##### EXTRACT PROVIDED

Another thing which both great saints had in common and, indeed, which nearly every saint in the story of the Church has shared with them was a deep appreciation for and love for Mary, the mother of Jesus. When John Bosco was a little boy of 9, he had a dream in which Jesus directed him to Mary and told him that she would be his mother and his guide. From that moment on John, who grew up to be a strong and determined man, always regarded Mary as his companion along the journey of his life. In the dream he had as a little boy Mary assured him that although he did not then understand everything that the dream meant. in the end he would understand. In the last months of his life, while celebrating a Mass at the altar of Our Lady in the church he had built in the centre of Rome, Don Bosco broke down and cried often and at the end of Mass, when his Salesians asked him why he was so emotional, he said, “Now, at long last, I understand what Mary meant when she spoke to me as a little boy”.

At one stage during his life in Poland Saint John Paul II lived in a Salesian parish and it was there that he learnt to have great devotion to Mary Help of Christians. This was Don Bosco’s favourite title for Mary and the basilica he built in Turin in Italy, the place where he lived most of his adult life, is dedicated to her under that title. And as we know Pope John Paul II also had a very deep devotion to Mary. The motto that is found on his papal coat of arms, Totus Tuus, means, “I am all yours” and it refers to John Paul’s entrustment of himself to Mary.

Both men understood that the Gospels present Mary to us as the first and best disciple of Jesus. She is the one who, from the very first moment when the angel Gabriel appeared to her, lived her life in total commitment to whatever God asked of her. This commitment brought her great joy but also great suffering, and if we accept the challenge to become Christian leaders among young people this, too, will bring us great joy and great suffering. Mary remained faithful because she had come to understand that ultimately, she did not need to rely on herself, on her talents and on her gifts, but rather on the presence of the Holy Spirit dwelling within her. Saint John Bosco and Saint John Paul II, both faithful disciples of Mary, understood the same thing. Both were gifted and talented men and they put their gifts and their talents at the service of the Lord and his Church, but in the end they knew that it was only God’s grace that enabled them to do what they were doing, and it was only God’s grace that enabled them to remain faithful. We, too, if we want to be disciples and Christian leaders, will need to remember all of this, and perhaps the best way to do that is to keep Mary close to us so that by her presence, and with the support of her prayers, she might help us as she helped Don Bosco and Pope John Paul II, to be all that God is inviting us to be.

Say “yes” to God as Mary did; say “yes” to God as St John Bosco did; say “yes” to God as Saint John Paul II did. It will be our “yes”, repeated day after day, which can lead us to holiness and, through God‘s grace, help others to walk with us along the pathways traced out for us by the Good Shepherd.

##########
##### GIVEN MATERIAL

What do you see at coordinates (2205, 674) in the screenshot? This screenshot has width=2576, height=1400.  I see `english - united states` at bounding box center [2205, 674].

##########

> GOAL OF THE EXERCISE
Reproduce word for word the part of the text about Mary in the lives of Saint John Bosco and Saint John Paul II, starting at "At one stage" and ending at "himself to Mary.".

> EXPECTED ANSWER
At one stage during his life in Poland Saint John Paul II lived in a Salesian parish and it was there that he learnt to have great devotion to Mary Help of Christians. This was Don Bosco’s favourite title for Mary and the basilica he built in Turin in Italy, the place where he lived most of his adult life, is dedicated to her under that title. And as we know Pope John Paul II also had a very deep devotion to Mary. The motto that is found on his papal coat of arms, Totus Tuus, means, “I am all yours” and it refers to John Paul’s entrustment of himself to Mary.